Закон — она живо критиковала мое поведение: “В былые времена я знала вас совсем другим”. — “Совсем другим?” — “Над вами не насмехались безнаказанно. Увидеть вас стоило жизни. Любить — означало смерть. Люди выкапывали себе норы и забивались в них, чтобы ускользнуть от вашего взгляда. Меж собой они говорили: “Прошел ли он? Благословенна будь земля, нас сокрывшая””. — “Меня боялись до такой степени?” — “Боязни вам было мало, мало было мольбы от всего сердца, честной жизни, унижения во прахе. Зато прежде всего — чтобы не вопрошали меня. Кто осмелится обо мне подумать?”
Она по-своему волновалась. Меня превозносила, но чтобы возвыситься за мной следом: “Вы — голод, раздор, убийство, разрушение”. — “Почему все это?” — “Потому что я — ангел раздора, убийства и конца”. — “Ну ладно, — говорил я, — этого более чем достаточно, чтобы засадить нас обоих”. Истина же в том, что она мне нравилась. В этой перенаселенной мужчинами среде она была единственным женским элементом. Однажды она заставила меня дотронуться до своего колена… странное ощущение. Я ей так и объявил: “Я не тот мужчина, чтобы удовлетвориться коленом”. На что она: “Это было бы омерзительно!”
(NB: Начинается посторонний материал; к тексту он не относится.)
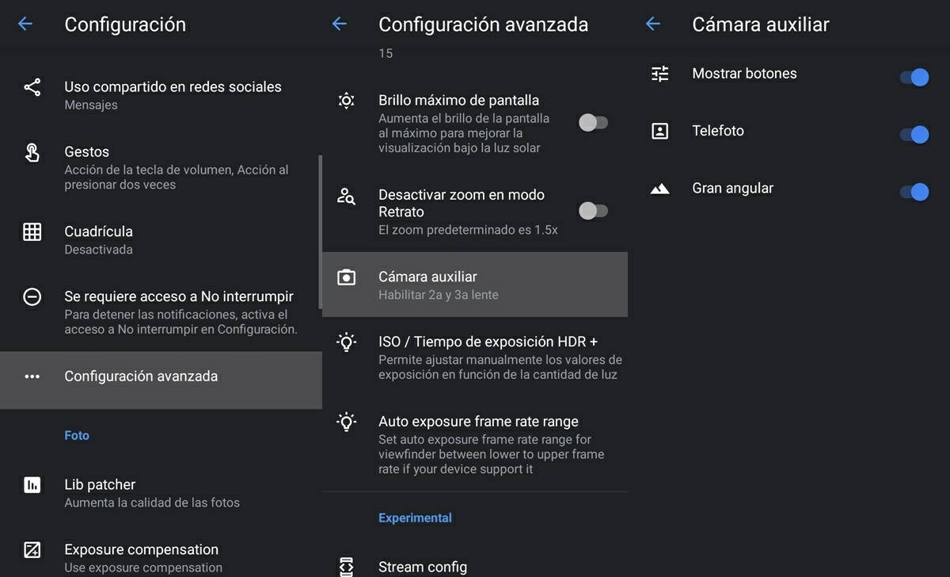950x577 pixels.
Task: Click the Lib patcher icon
Action: tap(32, 484)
Вот одна из ее игр. Она указывала мне на часть пространства между верхом окна и потолком: “Вы там”, - говорила она. Я пристально вглядывался в эту точку. “Там ли вы?” Я разглядывал ее изо всех сил. “Ну?” Я чувствовал, как расходятся зарубцевавшиеся швы моего взгляда, взгляд становился раной, голова — дырой, быком со вспоротым животом. Она же внезапно кричала: “О, я увидела свет, о Боже”, и т. д. Я возражал, что эта игра меня чрезвычайно утомляет, но в том, что касалось моей славы, она была ненасытна.
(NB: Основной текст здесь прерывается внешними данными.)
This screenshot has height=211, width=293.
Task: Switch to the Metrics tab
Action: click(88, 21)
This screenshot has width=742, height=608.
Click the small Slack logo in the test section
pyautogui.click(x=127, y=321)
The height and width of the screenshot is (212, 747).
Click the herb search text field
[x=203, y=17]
Кто же швырнул вам в лицо эту стекляшку? В каждом вопросе возвращался этот вопрос. Мне уже не задавали его напрямую, но он был перекрестком, к которому сходились все дороги. Мне разъяснили, что ответ мой ничего не откроет, ибо уже давным-давно все было раскрыто. “Еще один довод, чтобы не говорить”. — “Посудите сами, вы — человек образованный, вы же знаете, что молчание привлекает внимание. Ваша немота самым что ни на есть безрассудным образом вас и выдает”. Я отвечал им: “Но мое молчание истинно. Если бы я его от вас скрывал, вы обнаружили бы его чуть дальше. Если оно меня выдает, тем лучше для вас, оно вам служит, и тем лучше для меня, которому вы заявляете, что служите”. Таким образом, им нужно было сдвинуть землю и небо, чтобы добраться здесь до дна.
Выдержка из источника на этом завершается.